## Work instructions
Could you return every line of the material that contains the word "filter"?

## Records for processing
'''

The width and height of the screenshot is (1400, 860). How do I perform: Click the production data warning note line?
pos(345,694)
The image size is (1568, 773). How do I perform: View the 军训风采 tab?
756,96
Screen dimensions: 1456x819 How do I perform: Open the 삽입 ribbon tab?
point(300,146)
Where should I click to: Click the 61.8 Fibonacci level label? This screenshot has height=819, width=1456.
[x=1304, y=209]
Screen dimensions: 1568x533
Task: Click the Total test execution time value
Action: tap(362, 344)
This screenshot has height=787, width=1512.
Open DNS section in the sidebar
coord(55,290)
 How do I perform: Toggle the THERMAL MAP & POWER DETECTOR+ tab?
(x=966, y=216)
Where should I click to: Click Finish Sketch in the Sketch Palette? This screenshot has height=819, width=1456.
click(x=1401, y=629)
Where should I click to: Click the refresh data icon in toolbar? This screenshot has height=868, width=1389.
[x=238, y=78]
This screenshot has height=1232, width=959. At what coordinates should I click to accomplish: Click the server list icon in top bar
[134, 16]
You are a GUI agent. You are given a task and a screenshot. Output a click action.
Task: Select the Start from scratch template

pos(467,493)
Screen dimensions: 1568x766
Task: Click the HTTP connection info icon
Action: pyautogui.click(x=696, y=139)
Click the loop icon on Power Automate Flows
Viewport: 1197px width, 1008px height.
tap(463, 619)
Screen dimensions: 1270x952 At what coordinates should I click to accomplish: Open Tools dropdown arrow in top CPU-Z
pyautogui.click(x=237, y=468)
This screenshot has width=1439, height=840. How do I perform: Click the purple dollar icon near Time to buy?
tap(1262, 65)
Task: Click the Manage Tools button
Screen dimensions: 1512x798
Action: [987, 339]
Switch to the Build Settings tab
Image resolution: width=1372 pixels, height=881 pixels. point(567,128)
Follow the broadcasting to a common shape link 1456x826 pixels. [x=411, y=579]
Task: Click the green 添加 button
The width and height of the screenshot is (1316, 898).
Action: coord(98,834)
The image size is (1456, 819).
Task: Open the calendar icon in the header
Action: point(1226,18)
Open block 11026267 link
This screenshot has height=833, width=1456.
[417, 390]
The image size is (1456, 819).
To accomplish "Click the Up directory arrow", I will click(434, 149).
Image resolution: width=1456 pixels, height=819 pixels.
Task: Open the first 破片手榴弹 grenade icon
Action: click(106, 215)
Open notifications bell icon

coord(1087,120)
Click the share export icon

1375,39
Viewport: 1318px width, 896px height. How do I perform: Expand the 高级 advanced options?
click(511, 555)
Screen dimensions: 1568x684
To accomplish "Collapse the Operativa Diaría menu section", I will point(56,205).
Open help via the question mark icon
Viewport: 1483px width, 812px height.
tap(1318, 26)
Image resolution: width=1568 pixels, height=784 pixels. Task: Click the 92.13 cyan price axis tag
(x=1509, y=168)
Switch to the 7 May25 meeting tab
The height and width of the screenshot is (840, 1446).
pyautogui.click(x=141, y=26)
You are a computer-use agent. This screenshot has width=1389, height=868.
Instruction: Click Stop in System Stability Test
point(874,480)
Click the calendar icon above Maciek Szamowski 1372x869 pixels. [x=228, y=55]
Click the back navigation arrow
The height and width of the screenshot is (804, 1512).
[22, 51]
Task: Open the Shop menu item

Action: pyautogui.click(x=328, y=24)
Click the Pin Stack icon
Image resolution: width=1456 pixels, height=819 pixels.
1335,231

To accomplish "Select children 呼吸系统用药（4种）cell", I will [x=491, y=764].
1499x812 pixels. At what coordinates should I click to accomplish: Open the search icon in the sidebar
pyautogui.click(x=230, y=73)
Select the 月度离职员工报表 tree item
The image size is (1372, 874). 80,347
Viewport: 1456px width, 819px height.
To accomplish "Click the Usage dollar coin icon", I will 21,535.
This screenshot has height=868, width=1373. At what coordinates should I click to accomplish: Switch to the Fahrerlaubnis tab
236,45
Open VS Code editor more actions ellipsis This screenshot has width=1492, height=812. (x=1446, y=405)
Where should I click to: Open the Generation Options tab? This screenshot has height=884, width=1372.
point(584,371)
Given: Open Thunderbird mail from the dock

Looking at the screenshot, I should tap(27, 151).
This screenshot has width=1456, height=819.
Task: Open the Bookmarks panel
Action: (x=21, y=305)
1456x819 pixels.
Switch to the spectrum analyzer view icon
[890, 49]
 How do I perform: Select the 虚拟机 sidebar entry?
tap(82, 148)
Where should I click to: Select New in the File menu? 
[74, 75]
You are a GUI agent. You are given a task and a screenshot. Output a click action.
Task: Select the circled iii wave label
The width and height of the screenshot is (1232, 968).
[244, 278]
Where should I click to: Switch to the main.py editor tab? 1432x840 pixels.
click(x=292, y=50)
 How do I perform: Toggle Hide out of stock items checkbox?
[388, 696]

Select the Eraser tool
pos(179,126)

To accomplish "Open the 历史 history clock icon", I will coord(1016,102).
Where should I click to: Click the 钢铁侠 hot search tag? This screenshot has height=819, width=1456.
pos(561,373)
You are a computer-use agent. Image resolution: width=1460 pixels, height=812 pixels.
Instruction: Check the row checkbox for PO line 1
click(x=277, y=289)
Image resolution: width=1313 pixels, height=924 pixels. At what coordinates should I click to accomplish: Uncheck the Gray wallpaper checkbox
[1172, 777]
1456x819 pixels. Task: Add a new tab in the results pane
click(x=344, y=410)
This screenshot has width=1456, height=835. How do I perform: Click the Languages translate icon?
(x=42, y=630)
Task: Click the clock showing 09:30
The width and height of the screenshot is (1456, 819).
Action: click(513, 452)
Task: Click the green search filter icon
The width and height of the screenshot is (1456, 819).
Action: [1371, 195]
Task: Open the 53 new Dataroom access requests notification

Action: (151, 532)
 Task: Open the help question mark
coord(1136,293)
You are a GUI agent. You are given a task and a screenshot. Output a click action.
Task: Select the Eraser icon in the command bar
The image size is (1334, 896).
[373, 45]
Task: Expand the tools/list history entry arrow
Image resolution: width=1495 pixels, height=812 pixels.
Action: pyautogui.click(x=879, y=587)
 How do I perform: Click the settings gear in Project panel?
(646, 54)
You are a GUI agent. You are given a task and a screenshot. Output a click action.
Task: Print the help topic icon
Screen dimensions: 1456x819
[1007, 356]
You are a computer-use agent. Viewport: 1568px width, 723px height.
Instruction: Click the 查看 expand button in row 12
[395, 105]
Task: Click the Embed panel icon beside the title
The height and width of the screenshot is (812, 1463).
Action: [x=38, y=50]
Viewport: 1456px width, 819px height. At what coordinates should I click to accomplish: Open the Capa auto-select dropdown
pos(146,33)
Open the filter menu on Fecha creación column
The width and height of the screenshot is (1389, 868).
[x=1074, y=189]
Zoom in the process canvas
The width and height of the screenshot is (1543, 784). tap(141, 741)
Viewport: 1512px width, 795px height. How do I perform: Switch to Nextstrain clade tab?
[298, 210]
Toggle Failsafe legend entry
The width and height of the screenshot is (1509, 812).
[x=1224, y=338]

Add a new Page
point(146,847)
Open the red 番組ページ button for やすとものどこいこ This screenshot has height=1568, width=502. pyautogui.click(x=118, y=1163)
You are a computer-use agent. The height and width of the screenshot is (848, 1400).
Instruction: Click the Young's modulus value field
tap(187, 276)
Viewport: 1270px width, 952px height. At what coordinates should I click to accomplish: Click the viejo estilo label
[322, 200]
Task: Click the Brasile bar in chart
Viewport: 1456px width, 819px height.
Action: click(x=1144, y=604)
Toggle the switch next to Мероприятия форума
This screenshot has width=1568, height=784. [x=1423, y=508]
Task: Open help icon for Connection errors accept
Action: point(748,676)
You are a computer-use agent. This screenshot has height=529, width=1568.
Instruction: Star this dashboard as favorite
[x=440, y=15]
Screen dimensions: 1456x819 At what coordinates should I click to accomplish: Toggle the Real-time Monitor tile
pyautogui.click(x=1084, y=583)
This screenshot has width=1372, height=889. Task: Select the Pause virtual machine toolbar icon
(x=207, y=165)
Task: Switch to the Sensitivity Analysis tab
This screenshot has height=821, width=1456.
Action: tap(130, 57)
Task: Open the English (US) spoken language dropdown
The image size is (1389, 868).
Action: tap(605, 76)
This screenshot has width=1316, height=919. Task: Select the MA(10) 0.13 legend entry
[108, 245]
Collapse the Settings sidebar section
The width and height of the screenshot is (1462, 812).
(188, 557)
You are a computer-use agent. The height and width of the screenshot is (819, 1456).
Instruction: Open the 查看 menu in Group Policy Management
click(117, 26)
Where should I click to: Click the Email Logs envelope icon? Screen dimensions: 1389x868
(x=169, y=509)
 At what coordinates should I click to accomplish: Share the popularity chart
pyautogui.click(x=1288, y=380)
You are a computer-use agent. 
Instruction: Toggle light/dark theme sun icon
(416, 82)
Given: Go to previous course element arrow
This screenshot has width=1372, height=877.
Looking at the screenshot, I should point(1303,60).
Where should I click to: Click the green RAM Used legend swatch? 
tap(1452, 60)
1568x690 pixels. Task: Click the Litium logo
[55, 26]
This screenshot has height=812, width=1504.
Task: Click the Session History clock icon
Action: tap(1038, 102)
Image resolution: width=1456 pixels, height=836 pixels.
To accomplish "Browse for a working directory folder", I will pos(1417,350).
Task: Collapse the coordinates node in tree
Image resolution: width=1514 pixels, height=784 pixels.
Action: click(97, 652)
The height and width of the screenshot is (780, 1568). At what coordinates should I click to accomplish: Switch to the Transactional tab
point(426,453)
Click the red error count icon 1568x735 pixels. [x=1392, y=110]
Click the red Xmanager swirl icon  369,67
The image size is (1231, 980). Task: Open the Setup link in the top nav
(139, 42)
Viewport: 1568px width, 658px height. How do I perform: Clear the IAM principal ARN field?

'''

## Task result
Task: Click the green search filter icon
Open the filter menu on Fecha creación column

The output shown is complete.